====== Selected text

A) Go to the Investment Account Settings (or Details in versions prior to M05). There's a text box there for Cash Portion Account Name. You can change it there directly (M05?, M06) or by clicking on the Rename… button (M05?, M04 and previous back to ???). It seems obvious that an Investment Cash Account should have an Account Settings (Details) Page of its own like all other accounts. It doesn't.
Q) How do I setup a 401(k) loan?
A) There's no magic method (i.e., no "401k loan wizard.") Here's how I do it:
1) In 401k investment account, sell investments as required by the plan mechanics to 401k cash account to make funds available.
2) In 401k cash account, "buy" a new "loan" money market investment in amount of loan amount.
3) Create a new "loan" account with amount and terms of 401k loan.
4) Schedule a periodic loan payment from 401k cash account to pay off the loan. This is like any other loan in Money.
5) Revise periodic scheduled paycheck deposit to add an after-tax split item to transfer the loan repayment payment amount to 401k cash account.
6) Revise periodic scheduled investment from 401k cash account to 401k investment account/investment options as required by the plan mechanics to reinvest the loan payment amount.
7) At each loan payment to the 401k cash account also enter an interest paid from the "loan" investment in the 401k investment account to the 401k cash account and a "sell" of "loan" from the loan investment in the 401k investment account to the 401k cash account. This is the worst thing since there is no way to automate it and you have to get the principal and interest appropriate to each period from either the "loan" account payment entries or a separate amortization table. (Mine's in Excel.)The loan balance amortizes from the modified paycheck transfer via the 401k cash loan payment account. The holdings in the money market "loan" investment decline and earn interest via the manually entered interest and sell transactions. The funds get reinvested via the revised periodic investment transaction.
It's just a lot of work and a lot of transaction entries.
There are "lighter" schemes depending on how much detail you go into tracking your 401k investments. The scheme outlined above is the manic geek case for personal accounting anal-retentives. One light weight scheme is listed in the MSKB.
Thanks to Richard M. Bollar - MVP Microsoft Money for this method.
References:
MSKB: 223174 401(k) loans the MSKB way
Q) How do I track savings bonds in Money? Tracking them as a CD doesn't seem to provide a way to track their value.
A) Money doesn't handle savings bonds particularly well. They suggest entering them as CDs and this seems like the least bad way to do so.
Many of us use the Savings Bond Wizard to know the current value of our bonds. You can transfer, by hand, interest information from the Savings Bond Wizard to Money but you will have to enter it as reinvested interest, which has other side effects including creating taxable investment income. This may be what you want--depending on your tax plans for the bond interest. If you elect to defer paying interest until maturity, you should set the tax deferred setting for the investment account holding the bond investment.

============
====== Data section

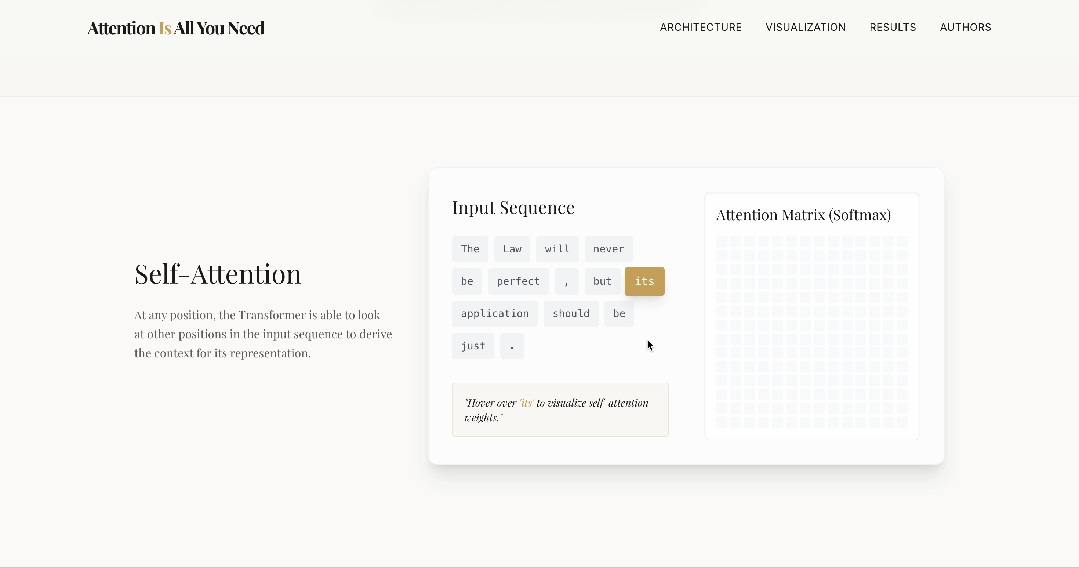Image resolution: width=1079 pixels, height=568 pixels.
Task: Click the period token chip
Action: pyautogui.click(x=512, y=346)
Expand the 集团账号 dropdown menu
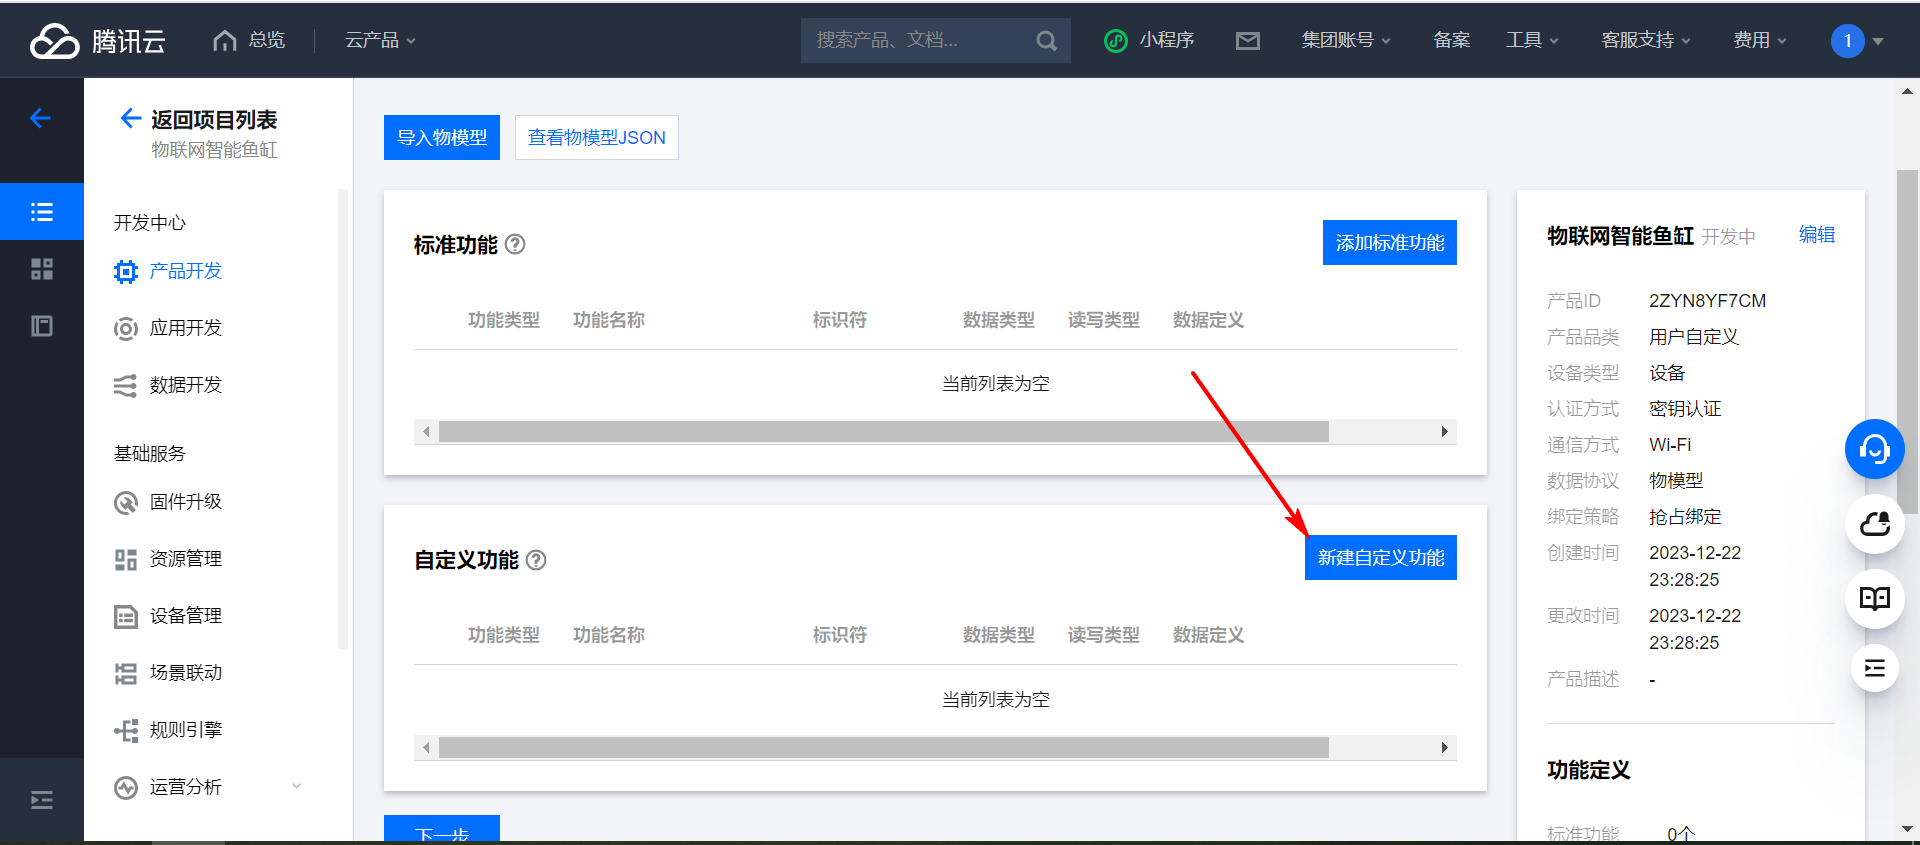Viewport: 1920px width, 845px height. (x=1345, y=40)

============
====== Data section

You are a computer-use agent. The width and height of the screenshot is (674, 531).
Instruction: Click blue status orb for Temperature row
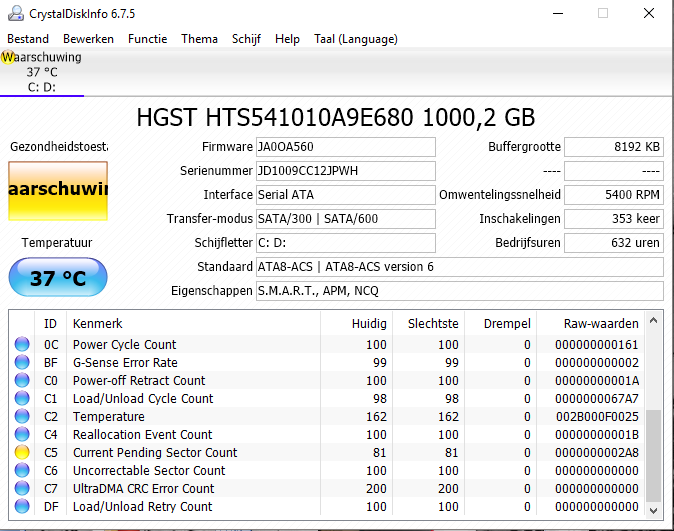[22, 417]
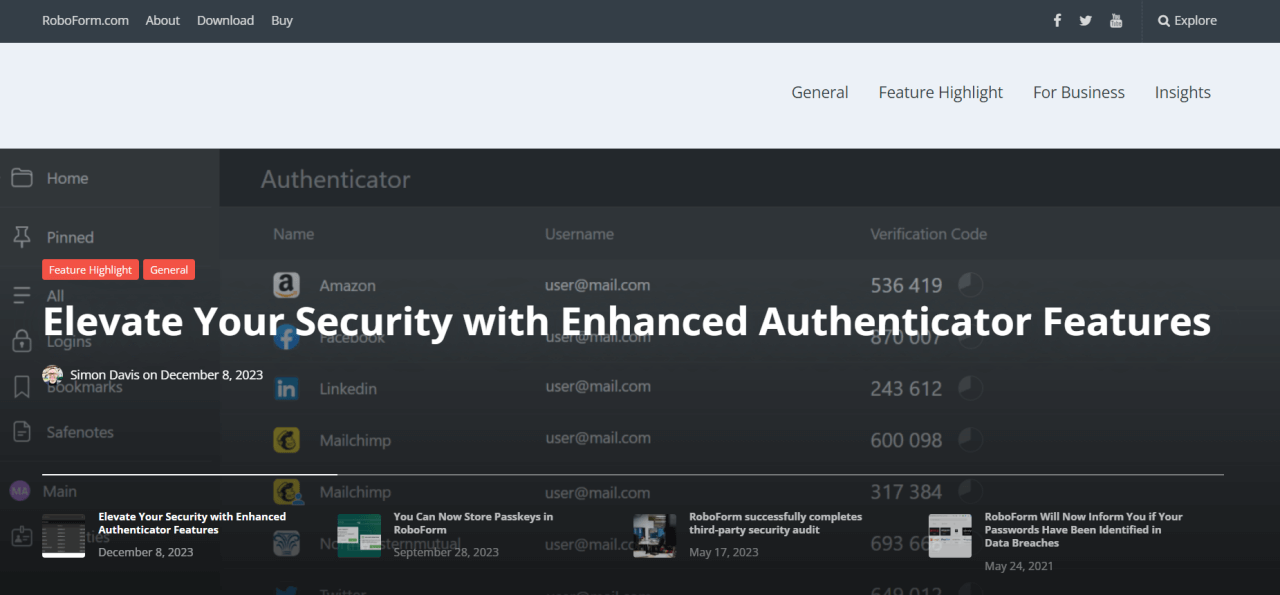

============

* **Aim of the exercise**
Transcribe the Microsoft Money Q&A text above word for word, everything from "It's just a" down to "for this method.".

* **Completed exercise**
It's just a lot of work and a lot of transaction entries.
There are "lighter" schemes depending on how much detail you go into tracking your 401k investments. The scheme outlined above is the manic geek case for personal accounting anal-retentives. One light weight scheme is listed in the MSKB.
Thanks to Richard M. Bollar - MVP Microsoft Money for this method.